Data for analysis START
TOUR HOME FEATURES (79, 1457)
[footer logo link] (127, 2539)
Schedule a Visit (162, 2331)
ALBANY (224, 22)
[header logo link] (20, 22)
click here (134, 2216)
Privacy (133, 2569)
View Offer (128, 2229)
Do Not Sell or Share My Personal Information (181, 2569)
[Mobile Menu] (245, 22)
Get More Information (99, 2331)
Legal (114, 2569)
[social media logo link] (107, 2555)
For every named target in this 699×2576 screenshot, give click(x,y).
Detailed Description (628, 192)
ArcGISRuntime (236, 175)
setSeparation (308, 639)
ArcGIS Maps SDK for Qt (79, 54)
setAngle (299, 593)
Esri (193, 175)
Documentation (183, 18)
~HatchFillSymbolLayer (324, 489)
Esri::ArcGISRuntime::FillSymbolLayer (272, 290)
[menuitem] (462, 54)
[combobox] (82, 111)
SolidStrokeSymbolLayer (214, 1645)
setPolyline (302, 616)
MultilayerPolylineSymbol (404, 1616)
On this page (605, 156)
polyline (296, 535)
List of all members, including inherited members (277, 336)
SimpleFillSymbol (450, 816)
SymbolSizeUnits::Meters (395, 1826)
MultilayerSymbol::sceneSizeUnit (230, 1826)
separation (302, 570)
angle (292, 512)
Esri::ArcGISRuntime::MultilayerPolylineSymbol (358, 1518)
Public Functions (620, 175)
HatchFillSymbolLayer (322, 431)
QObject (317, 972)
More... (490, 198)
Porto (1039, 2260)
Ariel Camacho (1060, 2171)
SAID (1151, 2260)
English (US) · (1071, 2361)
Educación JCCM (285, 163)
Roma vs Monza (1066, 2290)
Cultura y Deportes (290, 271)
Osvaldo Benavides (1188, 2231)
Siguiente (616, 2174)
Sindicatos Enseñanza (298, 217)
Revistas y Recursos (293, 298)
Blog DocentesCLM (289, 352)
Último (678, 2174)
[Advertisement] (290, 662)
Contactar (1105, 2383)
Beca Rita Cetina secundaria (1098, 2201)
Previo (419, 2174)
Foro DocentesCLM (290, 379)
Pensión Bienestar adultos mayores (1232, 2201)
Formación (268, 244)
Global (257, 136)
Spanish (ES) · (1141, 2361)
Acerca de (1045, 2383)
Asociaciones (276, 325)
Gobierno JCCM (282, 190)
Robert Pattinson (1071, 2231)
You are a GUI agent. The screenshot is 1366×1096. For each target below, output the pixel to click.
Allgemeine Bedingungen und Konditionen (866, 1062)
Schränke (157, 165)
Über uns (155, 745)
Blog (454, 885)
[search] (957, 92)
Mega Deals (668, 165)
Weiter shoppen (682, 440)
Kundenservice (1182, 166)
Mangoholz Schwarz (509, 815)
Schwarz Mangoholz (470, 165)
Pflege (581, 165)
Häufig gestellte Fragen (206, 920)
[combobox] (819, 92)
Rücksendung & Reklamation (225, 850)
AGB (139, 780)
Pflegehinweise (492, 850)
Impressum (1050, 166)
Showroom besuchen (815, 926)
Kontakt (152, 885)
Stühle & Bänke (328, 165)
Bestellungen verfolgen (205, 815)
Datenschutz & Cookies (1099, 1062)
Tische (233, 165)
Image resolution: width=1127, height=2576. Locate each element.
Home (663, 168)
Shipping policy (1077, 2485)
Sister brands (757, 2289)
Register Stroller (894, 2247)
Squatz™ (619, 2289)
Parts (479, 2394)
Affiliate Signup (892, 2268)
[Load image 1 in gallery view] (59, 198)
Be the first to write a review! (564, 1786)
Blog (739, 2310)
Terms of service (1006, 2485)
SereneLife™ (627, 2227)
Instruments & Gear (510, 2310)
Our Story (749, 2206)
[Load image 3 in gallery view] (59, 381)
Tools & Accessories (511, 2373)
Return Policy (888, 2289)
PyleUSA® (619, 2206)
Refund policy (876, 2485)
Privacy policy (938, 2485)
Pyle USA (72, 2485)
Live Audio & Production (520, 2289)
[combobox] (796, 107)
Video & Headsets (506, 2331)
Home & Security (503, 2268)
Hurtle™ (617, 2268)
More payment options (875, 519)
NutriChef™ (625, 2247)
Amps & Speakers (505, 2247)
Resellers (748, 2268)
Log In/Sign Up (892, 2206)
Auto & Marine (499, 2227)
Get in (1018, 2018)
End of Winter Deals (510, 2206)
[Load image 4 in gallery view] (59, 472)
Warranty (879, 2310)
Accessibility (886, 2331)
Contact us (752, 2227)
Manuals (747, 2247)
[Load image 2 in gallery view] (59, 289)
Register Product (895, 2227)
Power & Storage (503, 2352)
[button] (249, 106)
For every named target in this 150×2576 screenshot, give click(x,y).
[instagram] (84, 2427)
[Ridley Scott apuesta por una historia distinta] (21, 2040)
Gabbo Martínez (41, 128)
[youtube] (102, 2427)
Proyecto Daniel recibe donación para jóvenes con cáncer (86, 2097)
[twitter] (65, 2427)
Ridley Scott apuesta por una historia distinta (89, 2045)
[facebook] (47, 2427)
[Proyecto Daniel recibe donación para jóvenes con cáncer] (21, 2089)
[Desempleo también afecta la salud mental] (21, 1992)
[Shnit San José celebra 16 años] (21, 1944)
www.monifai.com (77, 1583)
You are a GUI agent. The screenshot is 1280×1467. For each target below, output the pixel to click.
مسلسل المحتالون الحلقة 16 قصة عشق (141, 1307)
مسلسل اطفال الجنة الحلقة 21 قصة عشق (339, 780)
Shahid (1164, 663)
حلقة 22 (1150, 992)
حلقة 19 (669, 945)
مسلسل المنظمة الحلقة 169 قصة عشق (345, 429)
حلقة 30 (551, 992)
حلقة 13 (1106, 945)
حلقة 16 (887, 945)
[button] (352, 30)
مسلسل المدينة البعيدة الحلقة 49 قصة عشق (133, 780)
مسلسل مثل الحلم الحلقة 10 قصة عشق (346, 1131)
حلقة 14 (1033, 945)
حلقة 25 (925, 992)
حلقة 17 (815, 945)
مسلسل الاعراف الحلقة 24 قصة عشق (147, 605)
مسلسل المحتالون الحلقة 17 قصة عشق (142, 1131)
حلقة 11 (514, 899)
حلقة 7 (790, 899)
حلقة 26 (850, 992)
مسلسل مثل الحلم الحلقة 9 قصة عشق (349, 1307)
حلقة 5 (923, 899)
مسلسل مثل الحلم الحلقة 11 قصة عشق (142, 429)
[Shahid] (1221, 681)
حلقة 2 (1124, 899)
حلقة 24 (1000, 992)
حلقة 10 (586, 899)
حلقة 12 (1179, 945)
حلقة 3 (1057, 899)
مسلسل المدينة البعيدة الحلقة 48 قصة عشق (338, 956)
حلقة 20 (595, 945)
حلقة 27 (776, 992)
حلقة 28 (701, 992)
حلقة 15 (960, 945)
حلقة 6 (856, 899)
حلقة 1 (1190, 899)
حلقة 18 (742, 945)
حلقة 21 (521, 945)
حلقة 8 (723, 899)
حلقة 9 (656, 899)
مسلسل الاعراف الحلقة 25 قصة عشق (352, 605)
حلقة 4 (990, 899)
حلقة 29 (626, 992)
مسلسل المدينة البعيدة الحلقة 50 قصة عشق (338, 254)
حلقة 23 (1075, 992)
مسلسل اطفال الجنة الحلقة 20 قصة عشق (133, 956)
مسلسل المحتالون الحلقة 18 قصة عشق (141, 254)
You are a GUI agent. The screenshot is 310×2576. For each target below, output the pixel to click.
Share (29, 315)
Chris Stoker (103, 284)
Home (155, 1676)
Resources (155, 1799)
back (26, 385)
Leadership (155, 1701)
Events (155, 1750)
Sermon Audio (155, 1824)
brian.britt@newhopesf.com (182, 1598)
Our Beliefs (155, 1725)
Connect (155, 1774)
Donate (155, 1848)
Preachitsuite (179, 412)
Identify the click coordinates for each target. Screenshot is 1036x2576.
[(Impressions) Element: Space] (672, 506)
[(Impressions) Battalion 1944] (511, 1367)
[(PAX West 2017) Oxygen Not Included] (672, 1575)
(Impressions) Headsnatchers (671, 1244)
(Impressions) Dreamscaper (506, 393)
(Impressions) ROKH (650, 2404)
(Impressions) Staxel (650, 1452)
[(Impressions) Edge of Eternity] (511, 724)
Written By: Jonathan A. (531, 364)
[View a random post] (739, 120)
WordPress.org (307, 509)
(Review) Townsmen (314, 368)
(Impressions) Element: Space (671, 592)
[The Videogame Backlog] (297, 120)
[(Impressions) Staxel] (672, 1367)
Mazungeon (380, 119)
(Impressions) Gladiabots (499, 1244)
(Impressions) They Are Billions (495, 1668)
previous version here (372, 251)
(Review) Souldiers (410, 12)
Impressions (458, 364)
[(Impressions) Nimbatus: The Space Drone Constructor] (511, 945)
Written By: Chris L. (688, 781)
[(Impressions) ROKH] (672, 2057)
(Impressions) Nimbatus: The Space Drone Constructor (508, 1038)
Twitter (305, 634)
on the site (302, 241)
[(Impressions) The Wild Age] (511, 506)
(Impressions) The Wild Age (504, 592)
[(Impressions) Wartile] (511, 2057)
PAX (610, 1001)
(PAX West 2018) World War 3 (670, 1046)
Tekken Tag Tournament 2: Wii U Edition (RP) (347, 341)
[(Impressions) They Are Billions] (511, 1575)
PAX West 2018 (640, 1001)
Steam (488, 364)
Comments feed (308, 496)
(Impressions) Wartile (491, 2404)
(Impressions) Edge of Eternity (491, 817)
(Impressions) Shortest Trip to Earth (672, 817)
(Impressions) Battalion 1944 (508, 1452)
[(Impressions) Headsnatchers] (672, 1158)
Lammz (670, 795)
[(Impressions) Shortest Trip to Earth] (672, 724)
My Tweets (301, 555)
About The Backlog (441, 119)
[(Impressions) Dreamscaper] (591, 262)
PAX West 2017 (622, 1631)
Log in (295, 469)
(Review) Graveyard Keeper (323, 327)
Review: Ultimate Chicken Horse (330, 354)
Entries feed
Data for analysis END
• [What to work on]:
Copy out all the lines of the records that include "Written".

• [Task solution]:
Written By: Jonathan A. (531, 364)
Written By: Chris L. (688, 781)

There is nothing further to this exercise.